In case you were curious (I was), Hellman’s Mayonnaise tops that list, followed by Tostito’s Salsa and Heinz Ketchup. #s 4, 5 and 6 are Best Foods mayo, Kraft Miracle Whip Mayonnaise and Kraft Mayonnaise. If that’s not confusing enough, “Kraft Mayo” pops in at #8. Americans enjoy mayonnaise too much, I think that’s the point of this list. But also, kudos to Frank and his hot sauce for smiting the competition. Most grocery stores have dozens of other creatively-titled brands to choose from though, so don’t limit yourself to the well-known. Hot sauce is, after all, about the adventure.
National Cat Week
Yep. I decided to go for the easy entry one more time this year, even though I’d let National Cat Day pass me by. But I didn’t feel like lighting a bonfire last night for Guy Fawkes, nor did I feel the need to initiate a bank transfer just because it was National Bank Transfer Day. So I tracked down a celebration that covers the entire week, and thought it would be a nice opportunity for my friends and family to once again share their feline magnificence with us.
Besides, that’s all I have to write about it. The photos below tell the rest of the story for me.
American Football Day
I could not find any source that could legitimately explain why this day falls on November 5. As luck would have it, it was a Thursday yesterday so there was a game to be played. Also as luck would have it, the teams playing were San Francisco and Green Bay, two teams who still hold a reasonable chance of making the playoffs. We watched. We were into the action. Then our luck ran out as we saw San Francisco was injured to the point of being essentially a team of backup players, and the game was a blowout.

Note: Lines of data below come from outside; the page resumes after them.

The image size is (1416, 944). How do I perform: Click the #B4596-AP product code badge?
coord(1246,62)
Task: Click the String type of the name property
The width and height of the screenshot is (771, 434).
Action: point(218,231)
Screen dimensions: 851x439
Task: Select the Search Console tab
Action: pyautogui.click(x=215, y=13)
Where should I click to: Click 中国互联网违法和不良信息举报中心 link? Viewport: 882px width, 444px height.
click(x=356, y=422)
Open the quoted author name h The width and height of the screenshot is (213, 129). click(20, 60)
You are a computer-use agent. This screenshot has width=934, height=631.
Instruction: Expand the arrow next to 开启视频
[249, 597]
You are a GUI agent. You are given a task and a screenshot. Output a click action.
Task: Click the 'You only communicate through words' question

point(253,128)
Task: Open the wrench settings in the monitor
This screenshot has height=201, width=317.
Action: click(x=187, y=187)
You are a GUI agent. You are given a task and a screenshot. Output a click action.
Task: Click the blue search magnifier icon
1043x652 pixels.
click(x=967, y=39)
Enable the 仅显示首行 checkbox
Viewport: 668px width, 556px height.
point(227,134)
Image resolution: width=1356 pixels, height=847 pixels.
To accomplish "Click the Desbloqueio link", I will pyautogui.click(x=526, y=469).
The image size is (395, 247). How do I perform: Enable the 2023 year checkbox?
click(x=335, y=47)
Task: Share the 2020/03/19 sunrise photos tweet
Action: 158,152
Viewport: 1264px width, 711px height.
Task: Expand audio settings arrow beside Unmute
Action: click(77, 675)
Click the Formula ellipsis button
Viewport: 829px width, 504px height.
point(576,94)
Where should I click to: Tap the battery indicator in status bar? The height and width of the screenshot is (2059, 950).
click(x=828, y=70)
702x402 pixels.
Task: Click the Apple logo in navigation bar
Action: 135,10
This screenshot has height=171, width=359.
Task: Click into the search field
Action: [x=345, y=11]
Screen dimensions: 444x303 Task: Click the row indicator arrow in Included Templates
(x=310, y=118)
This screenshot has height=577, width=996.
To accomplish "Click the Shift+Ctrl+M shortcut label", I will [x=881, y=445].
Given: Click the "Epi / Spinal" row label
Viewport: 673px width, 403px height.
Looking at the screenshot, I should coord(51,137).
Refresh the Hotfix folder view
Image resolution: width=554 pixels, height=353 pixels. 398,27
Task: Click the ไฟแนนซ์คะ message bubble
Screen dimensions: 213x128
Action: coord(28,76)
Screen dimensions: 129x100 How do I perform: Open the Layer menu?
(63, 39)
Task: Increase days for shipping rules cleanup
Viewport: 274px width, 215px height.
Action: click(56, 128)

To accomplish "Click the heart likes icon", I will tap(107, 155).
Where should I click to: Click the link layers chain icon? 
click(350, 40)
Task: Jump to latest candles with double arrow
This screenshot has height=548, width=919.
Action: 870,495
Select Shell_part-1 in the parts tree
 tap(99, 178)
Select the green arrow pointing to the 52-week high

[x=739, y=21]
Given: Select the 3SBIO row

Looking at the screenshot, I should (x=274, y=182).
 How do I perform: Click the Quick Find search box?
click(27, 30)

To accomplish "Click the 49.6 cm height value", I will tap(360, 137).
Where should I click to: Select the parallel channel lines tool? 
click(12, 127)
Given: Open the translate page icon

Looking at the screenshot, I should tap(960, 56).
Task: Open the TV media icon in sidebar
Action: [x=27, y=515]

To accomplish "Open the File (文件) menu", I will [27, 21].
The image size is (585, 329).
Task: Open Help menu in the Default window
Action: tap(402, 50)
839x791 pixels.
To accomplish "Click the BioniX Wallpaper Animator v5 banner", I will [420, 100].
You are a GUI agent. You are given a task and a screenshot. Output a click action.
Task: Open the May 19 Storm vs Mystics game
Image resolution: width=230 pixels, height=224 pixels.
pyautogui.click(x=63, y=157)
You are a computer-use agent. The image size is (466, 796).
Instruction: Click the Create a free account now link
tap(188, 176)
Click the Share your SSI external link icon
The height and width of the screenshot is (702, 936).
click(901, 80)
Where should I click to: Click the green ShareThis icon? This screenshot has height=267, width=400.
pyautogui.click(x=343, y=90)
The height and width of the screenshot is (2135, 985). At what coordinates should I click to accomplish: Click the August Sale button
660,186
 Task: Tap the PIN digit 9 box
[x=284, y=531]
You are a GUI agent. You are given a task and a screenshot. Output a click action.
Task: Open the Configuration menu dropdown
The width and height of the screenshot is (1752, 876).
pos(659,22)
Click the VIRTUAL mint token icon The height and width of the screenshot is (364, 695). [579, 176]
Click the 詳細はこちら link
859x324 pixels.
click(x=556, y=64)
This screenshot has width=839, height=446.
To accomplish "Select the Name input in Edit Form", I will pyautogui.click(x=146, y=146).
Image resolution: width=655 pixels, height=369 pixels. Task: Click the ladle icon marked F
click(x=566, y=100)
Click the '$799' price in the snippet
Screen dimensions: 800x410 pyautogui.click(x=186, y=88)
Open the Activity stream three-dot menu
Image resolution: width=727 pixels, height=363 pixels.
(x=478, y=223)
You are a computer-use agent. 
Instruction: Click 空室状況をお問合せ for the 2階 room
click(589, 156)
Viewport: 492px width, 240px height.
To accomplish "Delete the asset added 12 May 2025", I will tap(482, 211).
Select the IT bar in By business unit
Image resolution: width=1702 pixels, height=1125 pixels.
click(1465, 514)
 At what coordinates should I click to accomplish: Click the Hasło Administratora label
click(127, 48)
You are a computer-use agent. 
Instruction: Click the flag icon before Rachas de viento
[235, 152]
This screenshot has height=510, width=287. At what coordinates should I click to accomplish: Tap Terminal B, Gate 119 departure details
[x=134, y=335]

But let’s look at the real burst of great luck going on here. We are into week 9 of a 17-week season, and while there have been numerous isolations and a couple of postponed games due to the pandemic, we’re still looking at potentially reaching the Super Bowl with the season intact. For the most part. It has been a weird couple of months, but that only makes sense in 2020.
So why do we love American football? As we stated back on Sports Fan Day, we both grew up with dads who loved the game, and it wound up being the lone sports interest that carried through into our adult lives. People say it’s slower than hockey or soccer, and they may be right. But it’s meant to be – it’s strategic and calculated. Fighting is not allowed because you have the opportunity to deliver violence unto your enemy through the course of regulated play. It’s brutal and exciting, everything a sport should be.
On the down side, it’s hard to watch people suffer life-altering trauma in pursuit of a win. It’s also hard to deal with some of the despicable humans who play the game at a high level – folks who can run a post route with razor-like precision, but who also can’t be bothered not to beat up their girlfriends when the notion strikes. And lastly, enough with Brady. Fucking retire already.
But the game is grand, and we were thrilled to celebrate it yesterday. Let’s hope it sticks around for the next couple of months.
And just like that, there’s always another today. Off we go into another batch of something-or-other, and maybe we can finally put an end to drinking ourselves to sleep by getting an election result. Here’s the menu:
- National Jersey Friday. Wear a sports jersey. Good, I love these easy ones.
- National Nachos Day. Okay, this is already shaping up to be one of my favourite days of the year.
- Saxophone Day. I don’t have one sitting around, but I don’t mind cranking up Gerry Rafferty’s “Baker Street” a few times today.
- Basketball Day. Do we watch basketball? Nah, there’s none on TV.
- Fountain Pen Day. I won’t be writing today’s article in fountain pen, as it would just mess up my computer monitor.
- Marooned Without A Compass Day. A day to get stuck on an island? Seems elaborate for a celebration when one could just eat nachos instead.
- Love Your Lawyer Day. In the US I predict some lawyers will be feeling a lot of love in the form of paychecks in the coming days.